Yoksa önce 2013/8 Sayılı Başbakanlık Genelgesi’ni, ardından AFAD’dan çıkan 27114 Sayılı yazıyı okuduktan sonra eğri oturup doğru mu konuşmalıyız?
2013/8 Sayılı Genelge “Suriye Arap Cumhuriyeti vatandaşlarına” karşılıksız her türlü kolaylığı sağlarken ve devletimiz onları “koruma altına” alırken, “Suriyeliler dışındaki sığınmacılar geçici koruma statüsüne alınmadığından” bu haklardan mahrum bırakılıyorlar. Üstelik TC vatandaşı olmadıklarından hastane ücretleri katlanıyor.
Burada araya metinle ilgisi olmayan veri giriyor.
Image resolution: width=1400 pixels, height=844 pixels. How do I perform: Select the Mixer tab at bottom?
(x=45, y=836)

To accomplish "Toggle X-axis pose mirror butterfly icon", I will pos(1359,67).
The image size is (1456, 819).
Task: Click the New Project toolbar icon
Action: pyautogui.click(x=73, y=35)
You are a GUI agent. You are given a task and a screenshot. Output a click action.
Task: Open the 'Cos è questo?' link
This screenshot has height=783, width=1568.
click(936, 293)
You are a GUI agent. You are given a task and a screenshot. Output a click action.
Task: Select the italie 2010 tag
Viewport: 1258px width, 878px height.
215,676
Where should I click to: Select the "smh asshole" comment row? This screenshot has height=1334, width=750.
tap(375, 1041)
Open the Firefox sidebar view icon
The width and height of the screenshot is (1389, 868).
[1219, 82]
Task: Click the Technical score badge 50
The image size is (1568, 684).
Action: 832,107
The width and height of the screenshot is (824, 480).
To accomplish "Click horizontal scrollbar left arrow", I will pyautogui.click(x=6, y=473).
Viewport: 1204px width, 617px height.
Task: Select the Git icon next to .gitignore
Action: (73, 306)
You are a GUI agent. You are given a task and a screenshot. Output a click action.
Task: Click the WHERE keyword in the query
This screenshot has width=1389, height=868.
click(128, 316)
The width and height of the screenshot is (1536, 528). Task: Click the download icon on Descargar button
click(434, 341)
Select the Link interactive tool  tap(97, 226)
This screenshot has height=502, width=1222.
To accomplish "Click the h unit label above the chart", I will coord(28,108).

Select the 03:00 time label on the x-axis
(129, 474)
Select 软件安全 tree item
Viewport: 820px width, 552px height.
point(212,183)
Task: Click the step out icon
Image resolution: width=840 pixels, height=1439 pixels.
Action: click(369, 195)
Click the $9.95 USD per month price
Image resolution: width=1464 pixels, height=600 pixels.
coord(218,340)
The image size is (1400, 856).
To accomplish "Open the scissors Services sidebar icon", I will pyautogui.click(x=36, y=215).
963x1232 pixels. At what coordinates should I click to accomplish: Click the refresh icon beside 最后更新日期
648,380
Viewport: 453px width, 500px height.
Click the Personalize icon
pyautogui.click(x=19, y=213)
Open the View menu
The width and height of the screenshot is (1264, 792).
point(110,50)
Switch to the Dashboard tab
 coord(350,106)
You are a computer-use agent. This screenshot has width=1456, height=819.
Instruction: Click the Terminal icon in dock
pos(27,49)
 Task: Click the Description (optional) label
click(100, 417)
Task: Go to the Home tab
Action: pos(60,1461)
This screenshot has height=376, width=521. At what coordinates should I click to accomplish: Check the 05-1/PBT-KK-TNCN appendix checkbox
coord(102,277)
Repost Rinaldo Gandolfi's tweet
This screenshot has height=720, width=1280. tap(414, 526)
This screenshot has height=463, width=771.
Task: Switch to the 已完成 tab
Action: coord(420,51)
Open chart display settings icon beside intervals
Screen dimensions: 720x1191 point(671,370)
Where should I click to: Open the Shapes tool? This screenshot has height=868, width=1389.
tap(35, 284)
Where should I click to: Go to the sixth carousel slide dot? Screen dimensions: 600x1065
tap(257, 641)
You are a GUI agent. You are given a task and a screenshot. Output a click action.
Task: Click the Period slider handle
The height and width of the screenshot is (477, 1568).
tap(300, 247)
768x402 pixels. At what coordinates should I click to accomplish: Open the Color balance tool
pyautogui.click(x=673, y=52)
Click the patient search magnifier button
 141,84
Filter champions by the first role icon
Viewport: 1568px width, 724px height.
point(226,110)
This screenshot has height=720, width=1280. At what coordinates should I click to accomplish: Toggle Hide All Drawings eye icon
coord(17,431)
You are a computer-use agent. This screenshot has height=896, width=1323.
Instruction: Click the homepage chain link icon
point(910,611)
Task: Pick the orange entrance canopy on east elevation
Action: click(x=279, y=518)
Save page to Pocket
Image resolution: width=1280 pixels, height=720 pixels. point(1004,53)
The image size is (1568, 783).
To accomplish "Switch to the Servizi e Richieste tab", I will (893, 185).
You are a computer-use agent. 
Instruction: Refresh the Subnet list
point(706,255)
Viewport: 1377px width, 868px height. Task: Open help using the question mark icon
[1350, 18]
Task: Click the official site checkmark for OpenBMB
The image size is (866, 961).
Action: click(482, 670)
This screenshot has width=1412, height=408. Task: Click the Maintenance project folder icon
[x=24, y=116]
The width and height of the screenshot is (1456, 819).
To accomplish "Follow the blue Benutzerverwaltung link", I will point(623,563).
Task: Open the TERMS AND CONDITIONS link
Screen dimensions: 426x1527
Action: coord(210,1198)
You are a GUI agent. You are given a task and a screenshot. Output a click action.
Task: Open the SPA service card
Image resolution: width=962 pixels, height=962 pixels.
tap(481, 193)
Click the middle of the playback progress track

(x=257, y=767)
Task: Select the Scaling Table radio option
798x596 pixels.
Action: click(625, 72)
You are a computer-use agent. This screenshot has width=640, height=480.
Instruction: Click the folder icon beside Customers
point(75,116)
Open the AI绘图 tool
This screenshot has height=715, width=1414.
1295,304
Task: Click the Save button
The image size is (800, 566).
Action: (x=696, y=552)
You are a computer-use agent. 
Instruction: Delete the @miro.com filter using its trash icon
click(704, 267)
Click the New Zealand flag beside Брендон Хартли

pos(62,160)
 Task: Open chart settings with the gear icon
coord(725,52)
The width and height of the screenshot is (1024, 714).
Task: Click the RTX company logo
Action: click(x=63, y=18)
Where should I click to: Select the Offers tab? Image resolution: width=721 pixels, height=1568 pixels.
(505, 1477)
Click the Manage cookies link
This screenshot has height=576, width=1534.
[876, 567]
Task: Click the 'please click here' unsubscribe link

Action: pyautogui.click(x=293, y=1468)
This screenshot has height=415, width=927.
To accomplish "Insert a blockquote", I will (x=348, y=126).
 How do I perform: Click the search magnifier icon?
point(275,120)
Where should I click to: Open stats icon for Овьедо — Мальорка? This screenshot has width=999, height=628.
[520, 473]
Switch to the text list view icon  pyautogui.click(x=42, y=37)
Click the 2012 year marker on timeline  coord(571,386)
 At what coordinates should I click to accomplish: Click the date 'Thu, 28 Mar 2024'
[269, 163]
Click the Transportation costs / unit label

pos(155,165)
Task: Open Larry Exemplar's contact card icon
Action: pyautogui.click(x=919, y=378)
Sözünü ettiğimiz 27114 Sayılı yazı ile onlara yalnızca “Acil Servislerde sunulan sağlık hizmetlerinden faydalanma” imkânı lütfediliyor. Türkmen kardeşlerimizin her türlü sıkıntıları ile fiilen ilgilendiğimiz için uygulamada da görüldü ki hastanelerin acil servislerinde onların tetkikleri de yapılmıyor. Yalnızca rutin işlemler yapılıp dertleriyle baş başa bırakılıyorlar. Bazı işler hastane personelinin ilgi ve insafına bağlı olarak yürüyebiliyor, o kadar!
Bu durumda şu soruyu sormak hakkımızdır: Sayıları yüz binleri geçen “Suriye Arap Cumhuriyeti” vatandaşlarına tanınan “Geçici Koruma Statüsü” hakkı, sayı olarak onların çok çok altında olan Iraklı Türkmen sığınmacılara neden ve niçin verilmemektedir? Sağlık kuruluşları Suriyeli sığınmacılara “7/24 hizmet sunmakla” talimatlandırılırken Iraklı Türkmenlerin boynu bükük, gözü yaşlı bırakılması insafa ve iz’ana sığar mı? 2013/8 Sayılı Genelge’ye yalnızca bir cümle ekleyerek “Iraklı sığınmacılar”ın da her türlü sağlık hizmetlerinden yararlandırılması zor bir şey midir?
Biz, Türkiye Cumhuriyeti Devleti’nin gücüne inanıyor, en kısa zamanda bu konuya da köklü bir çözüm bulacağını umuyor ve bekliyoruz.